- _TASK DESCRIPTION_: Below is a listing from which only part is wanted; return exactly the lines from the one with "2212x1660 pixels. At" up to and including the one with "Go to Executive".

- _EXCERPTED DATA_:
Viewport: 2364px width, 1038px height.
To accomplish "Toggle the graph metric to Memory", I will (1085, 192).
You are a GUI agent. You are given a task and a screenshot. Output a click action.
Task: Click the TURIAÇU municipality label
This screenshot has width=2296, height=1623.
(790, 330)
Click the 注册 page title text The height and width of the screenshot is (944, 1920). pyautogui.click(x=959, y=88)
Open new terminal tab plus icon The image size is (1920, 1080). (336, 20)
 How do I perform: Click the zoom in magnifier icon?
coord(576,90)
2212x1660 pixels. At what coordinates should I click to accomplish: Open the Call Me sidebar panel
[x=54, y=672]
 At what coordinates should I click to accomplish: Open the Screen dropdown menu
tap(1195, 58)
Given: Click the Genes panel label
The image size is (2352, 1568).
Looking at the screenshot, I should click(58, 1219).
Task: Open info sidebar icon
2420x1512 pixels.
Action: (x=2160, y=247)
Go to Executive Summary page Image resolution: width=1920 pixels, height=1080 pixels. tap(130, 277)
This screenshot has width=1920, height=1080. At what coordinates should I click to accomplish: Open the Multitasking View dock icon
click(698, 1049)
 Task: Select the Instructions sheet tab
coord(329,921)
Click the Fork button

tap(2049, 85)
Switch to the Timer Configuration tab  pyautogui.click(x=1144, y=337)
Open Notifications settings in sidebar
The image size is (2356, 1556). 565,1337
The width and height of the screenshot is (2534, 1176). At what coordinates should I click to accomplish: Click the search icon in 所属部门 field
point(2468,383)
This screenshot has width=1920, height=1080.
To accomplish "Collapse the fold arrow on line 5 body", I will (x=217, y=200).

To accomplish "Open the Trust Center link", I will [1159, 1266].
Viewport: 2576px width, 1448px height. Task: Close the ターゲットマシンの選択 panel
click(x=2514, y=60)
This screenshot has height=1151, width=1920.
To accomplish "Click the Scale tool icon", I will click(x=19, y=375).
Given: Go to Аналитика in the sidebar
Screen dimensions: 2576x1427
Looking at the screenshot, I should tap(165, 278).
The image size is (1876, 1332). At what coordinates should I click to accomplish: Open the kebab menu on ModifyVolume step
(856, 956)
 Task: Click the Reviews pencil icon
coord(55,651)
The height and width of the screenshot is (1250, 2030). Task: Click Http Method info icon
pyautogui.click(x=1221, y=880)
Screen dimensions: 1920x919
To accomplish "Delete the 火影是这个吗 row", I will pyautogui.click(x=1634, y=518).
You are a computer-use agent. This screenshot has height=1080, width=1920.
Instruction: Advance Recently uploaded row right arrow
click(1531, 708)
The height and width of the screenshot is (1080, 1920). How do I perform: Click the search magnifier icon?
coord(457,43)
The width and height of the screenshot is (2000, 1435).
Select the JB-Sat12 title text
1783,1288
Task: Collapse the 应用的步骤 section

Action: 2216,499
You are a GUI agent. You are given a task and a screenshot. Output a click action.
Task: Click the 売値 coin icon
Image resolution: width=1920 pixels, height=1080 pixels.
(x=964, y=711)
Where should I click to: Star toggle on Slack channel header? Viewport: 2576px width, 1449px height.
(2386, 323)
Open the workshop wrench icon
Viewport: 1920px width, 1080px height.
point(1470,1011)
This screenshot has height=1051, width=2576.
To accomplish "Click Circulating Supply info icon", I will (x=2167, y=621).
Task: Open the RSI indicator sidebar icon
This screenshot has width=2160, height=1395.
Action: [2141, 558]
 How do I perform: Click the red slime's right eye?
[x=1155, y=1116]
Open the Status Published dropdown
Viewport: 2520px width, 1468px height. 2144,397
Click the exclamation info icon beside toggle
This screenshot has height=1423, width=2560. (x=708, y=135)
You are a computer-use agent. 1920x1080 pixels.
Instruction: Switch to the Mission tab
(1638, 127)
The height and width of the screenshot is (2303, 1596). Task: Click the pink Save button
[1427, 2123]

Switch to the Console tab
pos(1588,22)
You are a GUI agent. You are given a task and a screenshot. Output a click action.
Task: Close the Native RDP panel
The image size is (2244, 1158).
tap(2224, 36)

- _EXPECTED ANSWER_:
2212x1660 pixels. At what coordinates should I click to accomplish: Open the Call Me sidebar panel
[x=54, y=672]
 At what coordinates should I click to accomplish: Open the Screen dropdown menu
tap(1195, 58)
Given: Click the Genes panel label
The image size is (2352, 1568).
Looking at the screenshot, I should click(58, 1219).
Task: Open info sidebar icon
2420x1512 pixels.
Action: (x=2160, y=247)
Go to Executive Summary page Image resolution: width=1920 pixels, height=1080 pixels. tap(130, 277)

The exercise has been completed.